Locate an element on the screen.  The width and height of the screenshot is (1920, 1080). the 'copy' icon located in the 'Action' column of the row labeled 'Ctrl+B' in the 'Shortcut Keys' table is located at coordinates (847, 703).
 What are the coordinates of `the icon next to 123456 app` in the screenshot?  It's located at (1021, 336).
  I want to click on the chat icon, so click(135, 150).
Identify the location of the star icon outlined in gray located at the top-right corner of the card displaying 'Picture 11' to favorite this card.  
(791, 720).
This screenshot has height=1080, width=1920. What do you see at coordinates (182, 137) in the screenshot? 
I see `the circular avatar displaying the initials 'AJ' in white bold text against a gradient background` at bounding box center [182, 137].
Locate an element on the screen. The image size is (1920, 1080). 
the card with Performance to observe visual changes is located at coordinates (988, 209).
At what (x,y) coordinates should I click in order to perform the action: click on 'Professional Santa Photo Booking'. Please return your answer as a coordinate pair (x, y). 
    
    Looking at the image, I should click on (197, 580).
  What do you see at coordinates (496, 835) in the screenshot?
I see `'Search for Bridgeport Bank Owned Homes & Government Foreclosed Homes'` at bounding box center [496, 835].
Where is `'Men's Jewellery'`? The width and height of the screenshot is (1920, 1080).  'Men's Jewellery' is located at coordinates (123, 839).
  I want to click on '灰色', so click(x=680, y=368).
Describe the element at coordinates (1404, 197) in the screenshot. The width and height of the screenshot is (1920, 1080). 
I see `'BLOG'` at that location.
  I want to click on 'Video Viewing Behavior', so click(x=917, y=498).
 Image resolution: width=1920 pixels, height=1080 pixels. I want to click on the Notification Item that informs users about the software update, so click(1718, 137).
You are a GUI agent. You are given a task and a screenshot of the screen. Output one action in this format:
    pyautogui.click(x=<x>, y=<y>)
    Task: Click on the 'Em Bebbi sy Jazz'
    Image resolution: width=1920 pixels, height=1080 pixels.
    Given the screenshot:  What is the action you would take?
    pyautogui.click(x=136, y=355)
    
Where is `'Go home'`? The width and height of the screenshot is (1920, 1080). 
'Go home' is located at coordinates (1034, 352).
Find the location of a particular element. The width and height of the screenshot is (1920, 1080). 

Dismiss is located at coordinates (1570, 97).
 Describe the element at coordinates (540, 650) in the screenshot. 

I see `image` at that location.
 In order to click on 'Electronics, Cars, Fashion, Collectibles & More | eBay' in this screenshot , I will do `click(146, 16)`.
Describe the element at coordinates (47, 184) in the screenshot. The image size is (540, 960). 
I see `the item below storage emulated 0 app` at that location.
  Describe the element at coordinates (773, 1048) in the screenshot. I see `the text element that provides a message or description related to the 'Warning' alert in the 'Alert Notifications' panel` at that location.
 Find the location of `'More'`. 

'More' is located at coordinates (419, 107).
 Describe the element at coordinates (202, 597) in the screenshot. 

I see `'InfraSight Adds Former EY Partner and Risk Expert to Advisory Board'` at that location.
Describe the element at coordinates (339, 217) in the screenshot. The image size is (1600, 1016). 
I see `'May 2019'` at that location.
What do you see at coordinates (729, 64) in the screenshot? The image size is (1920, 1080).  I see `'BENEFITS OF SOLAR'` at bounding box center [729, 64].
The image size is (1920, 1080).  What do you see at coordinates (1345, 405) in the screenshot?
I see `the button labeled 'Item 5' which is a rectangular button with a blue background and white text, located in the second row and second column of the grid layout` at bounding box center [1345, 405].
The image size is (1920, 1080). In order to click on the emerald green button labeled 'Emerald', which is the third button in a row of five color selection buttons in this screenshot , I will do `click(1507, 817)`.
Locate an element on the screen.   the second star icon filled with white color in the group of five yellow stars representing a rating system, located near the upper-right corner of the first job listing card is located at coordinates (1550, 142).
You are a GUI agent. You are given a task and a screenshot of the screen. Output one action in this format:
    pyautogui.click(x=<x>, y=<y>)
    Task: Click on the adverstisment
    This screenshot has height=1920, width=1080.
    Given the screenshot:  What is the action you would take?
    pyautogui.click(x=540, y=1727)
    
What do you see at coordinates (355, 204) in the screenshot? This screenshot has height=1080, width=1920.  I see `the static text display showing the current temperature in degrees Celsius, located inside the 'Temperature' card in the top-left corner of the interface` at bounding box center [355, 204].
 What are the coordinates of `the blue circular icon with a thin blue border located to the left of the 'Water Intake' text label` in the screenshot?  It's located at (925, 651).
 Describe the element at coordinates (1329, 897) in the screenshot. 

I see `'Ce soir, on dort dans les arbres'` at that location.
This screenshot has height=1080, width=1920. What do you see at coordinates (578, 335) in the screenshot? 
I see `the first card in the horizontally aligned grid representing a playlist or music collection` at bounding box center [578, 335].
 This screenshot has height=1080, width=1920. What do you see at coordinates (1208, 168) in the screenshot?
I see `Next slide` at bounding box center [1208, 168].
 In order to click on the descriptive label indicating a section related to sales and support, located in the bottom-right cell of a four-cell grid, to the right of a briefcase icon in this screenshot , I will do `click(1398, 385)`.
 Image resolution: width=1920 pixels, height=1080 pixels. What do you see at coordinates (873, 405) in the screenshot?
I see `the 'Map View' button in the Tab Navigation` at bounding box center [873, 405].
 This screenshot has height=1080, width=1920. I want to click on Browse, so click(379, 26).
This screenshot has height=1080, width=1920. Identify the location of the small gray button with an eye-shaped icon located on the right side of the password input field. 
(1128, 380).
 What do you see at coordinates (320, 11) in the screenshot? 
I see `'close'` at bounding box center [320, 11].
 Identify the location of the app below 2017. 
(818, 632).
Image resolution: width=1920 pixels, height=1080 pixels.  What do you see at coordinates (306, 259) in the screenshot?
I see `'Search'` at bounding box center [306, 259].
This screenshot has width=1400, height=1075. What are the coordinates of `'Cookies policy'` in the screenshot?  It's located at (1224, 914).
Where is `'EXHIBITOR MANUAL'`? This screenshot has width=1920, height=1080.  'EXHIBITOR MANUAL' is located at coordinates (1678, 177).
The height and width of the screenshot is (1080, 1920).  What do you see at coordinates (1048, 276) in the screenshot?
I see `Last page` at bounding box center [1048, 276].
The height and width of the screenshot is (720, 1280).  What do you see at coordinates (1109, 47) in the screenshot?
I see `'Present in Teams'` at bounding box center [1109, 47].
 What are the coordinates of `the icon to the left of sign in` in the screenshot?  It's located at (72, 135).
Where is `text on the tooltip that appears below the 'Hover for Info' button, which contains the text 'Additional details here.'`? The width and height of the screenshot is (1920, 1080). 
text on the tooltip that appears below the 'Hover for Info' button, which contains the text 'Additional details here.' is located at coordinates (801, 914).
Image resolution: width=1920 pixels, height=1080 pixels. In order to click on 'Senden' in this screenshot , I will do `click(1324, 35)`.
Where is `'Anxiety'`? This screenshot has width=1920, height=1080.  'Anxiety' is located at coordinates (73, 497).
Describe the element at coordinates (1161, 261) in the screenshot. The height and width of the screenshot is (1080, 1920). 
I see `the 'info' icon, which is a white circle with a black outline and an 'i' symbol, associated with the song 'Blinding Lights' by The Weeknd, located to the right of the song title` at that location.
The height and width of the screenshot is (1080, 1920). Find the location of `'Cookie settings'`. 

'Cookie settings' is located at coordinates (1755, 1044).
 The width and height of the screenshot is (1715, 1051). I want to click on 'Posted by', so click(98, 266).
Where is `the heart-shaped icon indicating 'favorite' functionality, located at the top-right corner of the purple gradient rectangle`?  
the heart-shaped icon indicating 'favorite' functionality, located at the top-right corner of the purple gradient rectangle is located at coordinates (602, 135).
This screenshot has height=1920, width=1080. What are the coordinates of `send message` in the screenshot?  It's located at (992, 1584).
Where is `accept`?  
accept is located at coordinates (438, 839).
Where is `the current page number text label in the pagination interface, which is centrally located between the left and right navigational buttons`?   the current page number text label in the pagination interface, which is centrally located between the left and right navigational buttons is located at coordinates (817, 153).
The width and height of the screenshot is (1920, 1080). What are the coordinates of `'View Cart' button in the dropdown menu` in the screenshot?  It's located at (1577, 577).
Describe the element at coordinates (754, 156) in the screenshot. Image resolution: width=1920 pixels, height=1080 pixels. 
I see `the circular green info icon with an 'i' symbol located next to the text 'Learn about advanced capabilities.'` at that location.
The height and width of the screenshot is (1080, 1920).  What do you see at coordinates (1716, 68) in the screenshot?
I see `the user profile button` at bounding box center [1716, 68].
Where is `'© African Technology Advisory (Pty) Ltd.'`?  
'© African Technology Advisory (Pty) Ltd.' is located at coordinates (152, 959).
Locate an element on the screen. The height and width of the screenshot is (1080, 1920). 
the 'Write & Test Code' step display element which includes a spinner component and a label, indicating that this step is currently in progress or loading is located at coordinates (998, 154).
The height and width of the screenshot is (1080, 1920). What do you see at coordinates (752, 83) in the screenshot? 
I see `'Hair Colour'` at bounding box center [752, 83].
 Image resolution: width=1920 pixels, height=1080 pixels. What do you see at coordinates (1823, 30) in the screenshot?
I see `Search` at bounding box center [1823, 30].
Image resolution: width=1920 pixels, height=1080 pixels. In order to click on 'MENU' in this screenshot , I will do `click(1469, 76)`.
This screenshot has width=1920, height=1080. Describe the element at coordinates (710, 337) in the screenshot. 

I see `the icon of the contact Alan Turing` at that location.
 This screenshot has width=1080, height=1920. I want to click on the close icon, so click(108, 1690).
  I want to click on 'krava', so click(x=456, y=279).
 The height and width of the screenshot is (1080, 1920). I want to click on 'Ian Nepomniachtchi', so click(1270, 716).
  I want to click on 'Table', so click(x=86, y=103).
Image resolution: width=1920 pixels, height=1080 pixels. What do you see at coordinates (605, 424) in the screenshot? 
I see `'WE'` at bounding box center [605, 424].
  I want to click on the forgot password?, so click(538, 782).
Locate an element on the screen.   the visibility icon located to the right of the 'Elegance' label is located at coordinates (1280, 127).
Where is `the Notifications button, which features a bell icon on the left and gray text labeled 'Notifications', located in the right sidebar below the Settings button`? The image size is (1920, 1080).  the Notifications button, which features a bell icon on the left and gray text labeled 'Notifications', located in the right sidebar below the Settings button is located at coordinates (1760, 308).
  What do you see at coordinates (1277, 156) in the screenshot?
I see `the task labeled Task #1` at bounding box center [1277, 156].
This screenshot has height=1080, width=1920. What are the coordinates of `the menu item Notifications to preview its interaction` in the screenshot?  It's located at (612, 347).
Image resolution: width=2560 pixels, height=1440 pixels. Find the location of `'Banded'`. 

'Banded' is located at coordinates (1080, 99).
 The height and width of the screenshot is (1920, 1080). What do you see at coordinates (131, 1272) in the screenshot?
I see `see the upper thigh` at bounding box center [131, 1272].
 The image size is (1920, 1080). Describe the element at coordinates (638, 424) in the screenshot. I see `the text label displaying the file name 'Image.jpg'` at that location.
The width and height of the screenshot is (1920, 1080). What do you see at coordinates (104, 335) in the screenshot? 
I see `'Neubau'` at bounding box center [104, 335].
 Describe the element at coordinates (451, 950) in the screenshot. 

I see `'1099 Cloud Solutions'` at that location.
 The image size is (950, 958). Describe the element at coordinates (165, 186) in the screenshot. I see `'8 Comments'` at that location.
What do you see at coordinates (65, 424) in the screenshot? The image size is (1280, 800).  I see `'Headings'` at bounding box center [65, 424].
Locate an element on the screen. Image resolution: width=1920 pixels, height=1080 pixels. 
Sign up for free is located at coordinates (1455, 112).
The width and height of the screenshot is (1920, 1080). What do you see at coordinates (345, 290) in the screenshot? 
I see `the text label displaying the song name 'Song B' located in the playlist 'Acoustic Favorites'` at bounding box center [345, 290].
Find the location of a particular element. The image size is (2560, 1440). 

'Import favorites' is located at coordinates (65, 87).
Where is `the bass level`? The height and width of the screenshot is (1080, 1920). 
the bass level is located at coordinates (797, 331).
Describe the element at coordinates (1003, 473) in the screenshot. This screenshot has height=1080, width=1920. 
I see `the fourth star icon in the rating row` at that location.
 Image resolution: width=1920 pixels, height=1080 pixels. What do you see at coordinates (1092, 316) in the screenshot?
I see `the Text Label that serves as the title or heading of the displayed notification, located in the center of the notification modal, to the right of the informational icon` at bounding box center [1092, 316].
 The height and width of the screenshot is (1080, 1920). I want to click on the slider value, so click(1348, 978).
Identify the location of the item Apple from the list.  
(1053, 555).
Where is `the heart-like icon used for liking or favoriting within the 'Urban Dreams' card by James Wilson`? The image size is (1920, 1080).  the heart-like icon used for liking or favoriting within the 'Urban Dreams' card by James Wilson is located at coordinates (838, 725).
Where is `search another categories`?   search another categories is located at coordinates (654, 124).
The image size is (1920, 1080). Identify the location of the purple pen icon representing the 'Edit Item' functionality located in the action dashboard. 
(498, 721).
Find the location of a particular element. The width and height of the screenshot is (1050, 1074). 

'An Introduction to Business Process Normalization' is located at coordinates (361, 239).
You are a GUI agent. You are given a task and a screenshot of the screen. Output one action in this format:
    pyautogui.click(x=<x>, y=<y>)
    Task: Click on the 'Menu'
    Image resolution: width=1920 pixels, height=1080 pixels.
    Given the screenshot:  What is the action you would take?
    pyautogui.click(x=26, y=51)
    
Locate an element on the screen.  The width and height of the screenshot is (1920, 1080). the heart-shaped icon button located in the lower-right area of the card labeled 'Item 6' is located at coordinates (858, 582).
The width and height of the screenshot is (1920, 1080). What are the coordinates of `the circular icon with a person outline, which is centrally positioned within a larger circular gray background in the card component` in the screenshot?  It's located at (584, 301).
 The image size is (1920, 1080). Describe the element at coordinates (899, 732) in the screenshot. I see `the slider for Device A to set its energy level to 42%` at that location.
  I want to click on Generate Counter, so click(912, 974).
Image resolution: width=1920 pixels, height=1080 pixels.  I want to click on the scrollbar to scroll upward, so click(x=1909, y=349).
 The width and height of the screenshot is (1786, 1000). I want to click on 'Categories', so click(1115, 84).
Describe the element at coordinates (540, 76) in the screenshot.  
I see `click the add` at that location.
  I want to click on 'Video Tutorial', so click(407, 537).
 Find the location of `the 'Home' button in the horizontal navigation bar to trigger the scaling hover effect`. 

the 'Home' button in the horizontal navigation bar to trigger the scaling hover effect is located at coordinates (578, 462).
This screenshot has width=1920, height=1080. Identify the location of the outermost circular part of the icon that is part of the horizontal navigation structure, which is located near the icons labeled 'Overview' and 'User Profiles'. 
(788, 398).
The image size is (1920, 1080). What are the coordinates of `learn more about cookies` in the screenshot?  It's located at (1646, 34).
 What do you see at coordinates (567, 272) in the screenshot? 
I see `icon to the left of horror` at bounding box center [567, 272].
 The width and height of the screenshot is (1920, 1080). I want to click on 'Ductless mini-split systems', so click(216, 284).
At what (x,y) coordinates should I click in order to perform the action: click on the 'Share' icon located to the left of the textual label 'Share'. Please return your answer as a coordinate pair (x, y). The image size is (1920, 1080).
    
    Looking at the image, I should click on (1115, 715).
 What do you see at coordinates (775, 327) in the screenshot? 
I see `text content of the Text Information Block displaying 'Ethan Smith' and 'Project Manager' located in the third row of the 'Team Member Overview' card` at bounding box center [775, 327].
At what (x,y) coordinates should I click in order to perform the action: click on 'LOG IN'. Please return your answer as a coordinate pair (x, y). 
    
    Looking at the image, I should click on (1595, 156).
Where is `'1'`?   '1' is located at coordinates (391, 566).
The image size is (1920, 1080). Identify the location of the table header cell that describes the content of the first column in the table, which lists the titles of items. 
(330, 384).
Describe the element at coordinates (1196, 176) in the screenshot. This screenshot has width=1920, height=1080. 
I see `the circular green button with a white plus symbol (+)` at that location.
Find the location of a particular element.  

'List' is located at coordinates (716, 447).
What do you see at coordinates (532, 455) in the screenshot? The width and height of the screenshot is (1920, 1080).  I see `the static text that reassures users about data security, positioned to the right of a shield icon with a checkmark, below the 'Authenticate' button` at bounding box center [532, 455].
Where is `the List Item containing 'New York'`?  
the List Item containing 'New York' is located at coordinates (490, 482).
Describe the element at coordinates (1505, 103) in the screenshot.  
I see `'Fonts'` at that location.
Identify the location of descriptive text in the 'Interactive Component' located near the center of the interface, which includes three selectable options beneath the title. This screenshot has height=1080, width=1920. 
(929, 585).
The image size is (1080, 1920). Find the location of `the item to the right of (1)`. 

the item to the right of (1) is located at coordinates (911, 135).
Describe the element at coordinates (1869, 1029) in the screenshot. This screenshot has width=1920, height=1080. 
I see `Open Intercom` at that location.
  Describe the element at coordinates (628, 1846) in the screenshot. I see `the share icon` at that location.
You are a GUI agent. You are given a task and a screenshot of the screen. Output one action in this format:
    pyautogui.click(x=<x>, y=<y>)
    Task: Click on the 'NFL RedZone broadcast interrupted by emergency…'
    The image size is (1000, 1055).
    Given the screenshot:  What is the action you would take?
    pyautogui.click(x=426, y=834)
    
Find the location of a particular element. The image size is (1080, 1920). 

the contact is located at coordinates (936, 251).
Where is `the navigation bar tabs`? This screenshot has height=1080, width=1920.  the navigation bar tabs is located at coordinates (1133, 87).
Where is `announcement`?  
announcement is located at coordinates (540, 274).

- - - -

**Task prompt:** Reproduce verbatim the rows from the line containing "Describe the element at coordinates (1505, 103)" through the line containing "(929, 585).", both included.

**Solution for this problem:**
Describe the element at coordinates (1505, 103) in the screenshot.  
I see `'Fonts'` at that location.
Identify the location of descriptive text in the 'Interactive Component' located near the center of the interface, which includes three selectable options beneath the title. This screenshot has height=1080, width=1920. 
(929, 585).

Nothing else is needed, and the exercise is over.